Josephine Miller, Creative Director, Oraar Studio
These three quotes all tell a similar story: creative experimentation versus reproductions of reality. On the flipside, what’s implied by these quotes is what we have noted above already: Sora makes a lot of easily spotted mistakes working with realistic assets.
What can we extrapolate as potential uses for Sora, at least initially?

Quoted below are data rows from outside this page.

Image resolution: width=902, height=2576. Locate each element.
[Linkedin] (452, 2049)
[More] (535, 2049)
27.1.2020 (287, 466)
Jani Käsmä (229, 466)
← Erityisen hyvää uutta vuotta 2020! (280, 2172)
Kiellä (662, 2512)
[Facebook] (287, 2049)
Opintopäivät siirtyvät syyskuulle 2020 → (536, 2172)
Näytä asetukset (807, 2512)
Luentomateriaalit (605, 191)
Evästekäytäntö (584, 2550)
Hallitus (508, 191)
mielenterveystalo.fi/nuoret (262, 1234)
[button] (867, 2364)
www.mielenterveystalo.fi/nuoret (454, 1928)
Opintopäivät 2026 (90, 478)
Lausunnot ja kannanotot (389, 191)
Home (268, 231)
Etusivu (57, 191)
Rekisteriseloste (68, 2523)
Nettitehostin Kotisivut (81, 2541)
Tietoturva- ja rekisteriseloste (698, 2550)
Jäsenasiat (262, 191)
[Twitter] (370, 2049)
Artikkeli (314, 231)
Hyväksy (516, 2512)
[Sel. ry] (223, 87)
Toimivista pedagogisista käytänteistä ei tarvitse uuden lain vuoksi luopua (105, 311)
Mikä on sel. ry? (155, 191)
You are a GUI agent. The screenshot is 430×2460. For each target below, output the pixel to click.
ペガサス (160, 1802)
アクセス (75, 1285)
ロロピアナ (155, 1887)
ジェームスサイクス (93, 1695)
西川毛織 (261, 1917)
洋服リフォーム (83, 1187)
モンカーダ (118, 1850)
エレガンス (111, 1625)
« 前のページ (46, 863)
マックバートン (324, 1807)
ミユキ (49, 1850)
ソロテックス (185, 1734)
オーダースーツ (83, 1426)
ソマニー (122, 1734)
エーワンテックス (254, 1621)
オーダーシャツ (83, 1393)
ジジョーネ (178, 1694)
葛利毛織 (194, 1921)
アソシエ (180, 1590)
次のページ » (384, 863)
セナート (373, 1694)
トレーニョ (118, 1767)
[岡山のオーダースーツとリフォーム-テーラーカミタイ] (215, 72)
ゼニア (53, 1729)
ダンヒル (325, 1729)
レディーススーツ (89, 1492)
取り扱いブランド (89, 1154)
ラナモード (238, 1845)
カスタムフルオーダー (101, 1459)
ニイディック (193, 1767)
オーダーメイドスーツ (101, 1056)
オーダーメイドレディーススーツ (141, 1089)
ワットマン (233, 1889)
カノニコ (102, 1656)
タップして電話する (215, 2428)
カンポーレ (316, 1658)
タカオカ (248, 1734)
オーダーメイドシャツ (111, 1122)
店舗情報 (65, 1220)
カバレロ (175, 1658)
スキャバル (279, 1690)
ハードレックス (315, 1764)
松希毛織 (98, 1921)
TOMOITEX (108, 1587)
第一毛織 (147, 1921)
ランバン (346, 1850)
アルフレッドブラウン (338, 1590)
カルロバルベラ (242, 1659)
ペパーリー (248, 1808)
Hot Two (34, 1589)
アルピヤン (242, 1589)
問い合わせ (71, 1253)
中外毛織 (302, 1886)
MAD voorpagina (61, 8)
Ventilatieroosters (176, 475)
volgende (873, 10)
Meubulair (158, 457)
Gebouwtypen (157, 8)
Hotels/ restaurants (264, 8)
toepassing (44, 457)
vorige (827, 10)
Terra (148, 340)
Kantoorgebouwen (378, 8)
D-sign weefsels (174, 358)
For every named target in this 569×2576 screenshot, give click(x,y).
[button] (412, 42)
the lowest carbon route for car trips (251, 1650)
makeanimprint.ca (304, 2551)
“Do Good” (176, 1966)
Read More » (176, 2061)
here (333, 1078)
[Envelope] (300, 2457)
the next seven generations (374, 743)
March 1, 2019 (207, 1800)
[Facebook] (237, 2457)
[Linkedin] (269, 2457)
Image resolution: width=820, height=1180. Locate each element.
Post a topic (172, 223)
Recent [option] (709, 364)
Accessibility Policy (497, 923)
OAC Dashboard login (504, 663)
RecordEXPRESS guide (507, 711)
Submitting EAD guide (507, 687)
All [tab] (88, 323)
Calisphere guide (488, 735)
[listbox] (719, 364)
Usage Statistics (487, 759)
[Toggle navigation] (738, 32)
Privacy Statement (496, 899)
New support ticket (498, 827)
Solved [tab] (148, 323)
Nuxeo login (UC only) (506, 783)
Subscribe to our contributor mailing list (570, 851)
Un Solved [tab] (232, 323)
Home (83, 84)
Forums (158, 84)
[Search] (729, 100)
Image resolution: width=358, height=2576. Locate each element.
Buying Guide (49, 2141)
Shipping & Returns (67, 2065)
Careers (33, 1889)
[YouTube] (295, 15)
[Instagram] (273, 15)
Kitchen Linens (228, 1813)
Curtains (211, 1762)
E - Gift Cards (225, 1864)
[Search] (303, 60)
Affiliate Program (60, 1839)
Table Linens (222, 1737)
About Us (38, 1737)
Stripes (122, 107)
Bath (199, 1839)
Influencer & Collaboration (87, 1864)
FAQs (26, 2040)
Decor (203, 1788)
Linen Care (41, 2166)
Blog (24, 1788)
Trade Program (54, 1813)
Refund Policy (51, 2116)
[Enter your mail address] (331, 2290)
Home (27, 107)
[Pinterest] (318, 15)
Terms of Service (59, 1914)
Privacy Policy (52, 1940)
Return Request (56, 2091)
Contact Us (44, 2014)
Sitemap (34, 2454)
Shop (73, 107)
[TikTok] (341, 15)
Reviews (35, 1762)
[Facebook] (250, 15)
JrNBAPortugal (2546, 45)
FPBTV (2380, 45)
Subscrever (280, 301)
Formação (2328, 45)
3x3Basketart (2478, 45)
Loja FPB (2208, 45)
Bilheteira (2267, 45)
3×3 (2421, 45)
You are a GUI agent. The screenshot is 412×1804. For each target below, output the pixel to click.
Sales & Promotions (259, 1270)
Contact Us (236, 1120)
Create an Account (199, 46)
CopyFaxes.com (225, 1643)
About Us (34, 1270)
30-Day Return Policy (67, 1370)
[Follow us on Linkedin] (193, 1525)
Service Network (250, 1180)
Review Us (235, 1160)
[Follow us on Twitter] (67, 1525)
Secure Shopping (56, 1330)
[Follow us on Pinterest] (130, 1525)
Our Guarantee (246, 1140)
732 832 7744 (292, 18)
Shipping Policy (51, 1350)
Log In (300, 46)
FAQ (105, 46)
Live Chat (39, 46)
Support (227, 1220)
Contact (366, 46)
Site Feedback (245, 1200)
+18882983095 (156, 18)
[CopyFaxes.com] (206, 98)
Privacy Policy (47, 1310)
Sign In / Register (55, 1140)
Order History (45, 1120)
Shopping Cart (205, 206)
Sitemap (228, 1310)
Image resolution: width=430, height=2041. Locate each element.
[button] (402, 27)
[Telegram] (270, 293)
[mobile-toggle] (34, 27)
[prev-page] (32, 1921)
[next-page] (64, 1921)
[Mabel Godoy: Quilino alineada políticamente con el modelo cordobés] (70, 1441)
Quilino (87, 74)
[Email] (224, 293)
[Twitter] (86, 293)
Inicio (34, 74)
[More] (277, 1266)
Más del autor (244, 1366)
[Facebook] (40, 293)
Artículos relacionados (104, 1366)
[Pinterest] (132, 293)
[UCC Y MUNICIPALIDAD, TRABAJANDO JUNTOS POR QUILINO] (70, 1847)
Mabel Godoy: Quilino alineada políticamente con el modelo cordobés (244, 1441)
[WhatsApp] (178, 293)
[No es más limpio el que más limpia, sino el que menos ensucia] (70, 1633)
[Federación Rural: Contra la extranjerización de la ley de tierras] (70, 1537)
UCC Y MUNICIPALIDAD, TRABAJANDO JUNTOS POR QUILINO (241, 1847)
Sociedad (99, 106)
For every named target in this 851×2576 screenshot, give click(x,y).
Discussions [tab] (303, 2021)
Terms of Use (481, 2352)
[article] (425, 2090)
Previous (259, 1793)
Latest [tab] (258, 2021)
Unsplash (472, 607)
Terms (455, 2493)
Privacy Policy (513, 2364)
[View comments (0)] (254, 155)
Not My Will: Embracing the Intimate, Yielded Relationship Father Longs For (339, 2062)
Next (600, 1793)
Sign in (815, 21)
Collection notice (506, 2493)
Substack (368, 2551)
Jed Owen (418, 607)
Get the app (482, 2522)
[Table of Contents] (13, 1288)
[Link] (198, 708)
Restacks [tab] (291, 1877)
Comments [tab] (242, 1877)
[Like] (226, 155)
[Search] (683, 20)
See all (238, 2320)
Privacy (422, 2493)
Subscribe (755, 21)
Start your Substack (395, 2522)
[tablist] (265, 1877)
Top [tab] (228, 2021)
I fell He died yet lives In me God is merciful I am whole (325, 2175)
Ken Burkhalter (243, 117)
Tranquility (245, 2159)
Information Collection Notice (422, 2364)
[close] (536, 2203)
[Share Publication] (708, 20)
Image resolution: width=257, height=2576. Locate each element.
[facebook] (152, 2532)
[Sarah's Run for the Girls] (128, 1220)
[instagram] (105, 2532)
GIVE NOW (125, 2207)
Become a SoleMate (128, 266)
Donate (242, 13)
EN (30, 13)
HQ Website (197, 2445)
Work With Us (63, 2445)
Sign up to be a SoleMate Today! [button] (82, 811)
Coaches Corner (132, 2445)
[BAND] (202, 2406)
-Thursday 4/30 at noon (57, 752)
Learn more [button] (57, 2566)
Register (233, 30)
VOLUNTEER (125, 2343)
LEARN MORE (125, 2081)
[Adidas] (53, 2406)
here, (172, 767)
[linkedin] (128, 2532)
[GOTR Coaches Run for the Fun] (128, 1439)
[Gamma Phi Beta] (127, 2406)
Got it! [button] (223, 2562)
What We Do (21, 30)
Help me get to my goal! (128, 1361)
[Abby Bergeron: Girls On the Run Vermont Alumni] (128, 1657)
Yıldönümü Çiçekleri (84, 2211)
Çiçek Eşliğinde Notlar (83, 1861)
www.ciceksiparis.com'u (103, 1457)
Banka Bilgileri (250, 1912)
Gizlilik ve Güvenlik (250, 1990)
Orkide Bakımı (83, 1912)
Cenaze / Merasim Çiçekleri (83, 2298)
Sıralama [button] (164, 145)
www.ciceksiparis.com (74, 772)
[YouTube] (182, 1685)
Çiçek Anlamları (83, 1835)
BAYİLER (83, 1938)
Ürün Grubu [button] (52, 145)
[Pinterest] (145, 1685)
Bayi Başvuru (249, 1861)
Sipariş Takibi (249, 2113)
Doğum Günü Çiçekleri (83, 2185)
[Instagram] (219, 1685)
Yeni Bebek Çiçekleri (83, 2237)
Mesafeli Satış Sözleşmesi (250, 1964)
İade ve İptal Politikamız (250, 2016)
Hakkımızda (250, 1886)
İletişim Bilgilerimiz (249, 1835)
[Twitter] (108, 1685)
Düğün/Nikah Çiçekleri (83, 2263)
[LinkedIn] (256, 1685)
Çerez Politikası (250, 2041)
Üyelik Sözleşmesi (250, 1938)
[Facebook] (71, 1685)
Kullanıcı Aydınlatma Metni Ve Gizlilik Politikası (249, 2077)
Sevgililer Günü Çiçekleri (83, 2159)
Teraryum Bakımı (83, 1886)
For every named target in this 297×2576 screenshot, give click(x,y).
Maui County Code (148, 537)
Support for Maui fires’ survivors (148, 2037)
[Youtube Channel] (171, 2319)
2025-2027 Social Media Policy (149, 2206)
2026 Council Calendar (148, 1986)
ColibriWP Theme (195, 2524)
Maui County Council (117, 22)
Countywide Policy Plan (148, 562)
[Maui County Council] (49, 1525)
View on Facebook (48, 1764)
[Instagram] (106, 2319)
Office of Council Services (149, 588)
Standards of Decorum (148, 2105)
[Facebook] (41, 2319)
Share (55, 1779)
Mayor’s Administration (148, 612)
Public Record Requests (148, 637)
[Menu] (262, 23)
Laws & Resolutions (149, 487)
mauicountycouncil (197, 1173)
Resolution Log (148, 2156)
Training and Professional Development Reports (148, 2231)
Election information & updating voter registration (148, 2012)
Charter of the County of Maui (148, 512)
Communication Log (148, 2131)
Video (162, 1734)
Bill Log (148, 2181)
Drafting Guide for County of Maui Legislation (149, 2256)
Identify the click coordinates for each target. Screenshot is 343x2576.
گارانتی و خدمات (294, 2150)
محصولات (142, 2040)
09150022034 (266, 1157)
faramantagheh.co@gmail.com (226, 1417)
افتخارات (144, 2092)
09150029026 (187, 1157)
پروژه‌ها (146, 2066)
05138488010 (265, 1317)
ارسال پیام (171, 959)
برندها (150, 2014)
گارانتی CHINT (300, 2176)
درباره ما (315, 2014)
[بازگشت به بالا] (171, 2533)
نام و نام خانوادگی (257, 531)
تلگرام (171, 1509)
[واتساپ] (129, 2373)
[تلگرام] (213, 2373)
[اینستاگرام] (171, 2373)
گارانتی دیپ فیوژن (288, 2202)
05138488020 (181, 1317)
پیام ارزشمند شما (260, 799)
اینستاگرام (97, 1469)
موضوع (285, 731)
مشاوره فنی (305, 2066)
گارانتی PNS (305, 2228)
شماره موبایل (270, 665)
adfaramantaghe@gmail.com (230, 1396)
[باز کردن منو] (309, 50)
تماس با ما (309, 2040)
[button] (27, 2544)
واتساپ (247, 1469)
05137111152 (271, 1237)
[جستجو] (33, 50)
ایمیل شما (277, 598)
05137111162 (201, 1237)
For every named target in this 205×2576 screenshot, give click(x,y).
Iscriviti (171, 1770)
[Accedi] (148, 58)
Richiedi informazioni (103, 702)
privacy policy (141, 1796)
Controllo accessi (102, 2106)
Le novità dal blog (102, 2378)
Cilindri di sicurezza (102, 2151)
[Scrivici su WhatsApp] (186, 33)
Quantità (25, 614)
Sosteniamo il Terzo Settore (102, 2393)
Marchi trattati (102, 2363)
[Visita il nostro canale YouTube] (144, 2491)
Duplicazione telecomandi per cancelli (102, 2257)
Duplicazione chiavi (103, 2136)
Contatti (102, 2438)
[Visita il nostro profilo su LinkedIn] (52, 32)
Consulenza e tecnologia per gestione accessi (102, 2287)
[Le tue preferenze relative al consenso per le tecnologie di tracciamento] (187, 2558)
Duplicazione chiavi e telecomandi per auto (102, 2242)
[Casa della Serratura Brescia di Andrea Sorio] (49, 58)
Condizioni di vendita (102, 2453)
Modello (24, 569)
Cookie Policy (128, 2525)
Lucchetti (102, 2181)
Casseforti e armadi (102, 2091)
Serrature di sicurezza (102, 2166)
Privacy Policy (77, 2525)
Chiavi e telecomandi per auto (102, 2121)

Creative experimentation, as noted above
Typical licensed b-roll footage
Advanced storyboarding
Attention grabbing visuals. Sora will be highly useful to quickly create unique, unexpected subjects. Not every video production needs to be a cinematic masterpiece that is part of an amazing artistic narrative.
What’s missing
Let’s first hear from the OpenAI Sora team, as featured on Waveform:
Noteable timestamps:
7:00 - The Sora team says that are looking into allowing for more controls over generation vs simple text prompts
12:00 - The Sora team talks a bit more about tools
Tooling is the biggest missing ingredient in my mind. But then the question becomes, does OpenAI have the resources and expertise to build a suite of powerful and nuanced controls to allow for true generative control? And if not, will the model allow for interoperability so that other parties can develop a tooling ecosystem around Sora? This could potentially exist in the same way that tooling has cropped up around Stable Diffusion (and is missing from OpenAI’s Dall-e) for image generation, but that would require deeper options for integration besides a basic API. Without answers here, consistency issues seem impossible to overcome, even if generation quality continues to improve. Use cases will necessarily be limited.
What’s next
Let me reiterate that Sora is an amazing accomplishment and looks like it really is a major step forward for foundational video generation models. With that being said, I think it’s clear that between the inherent drawbacks of the model by the way of its architecture and the lack of powerful and fine grained controls, Sora will not replace the vast majority of video generation tasks. At least not right away and not just by itself. In the same way that agents and tooling are likely the path forward for best leveraging text and image generation models, similar advances will be required for video as well. In the immediate term, even far inferior open models with burgeoning tooling could offer more practial utility than Sora’s superior raw generation capabilities.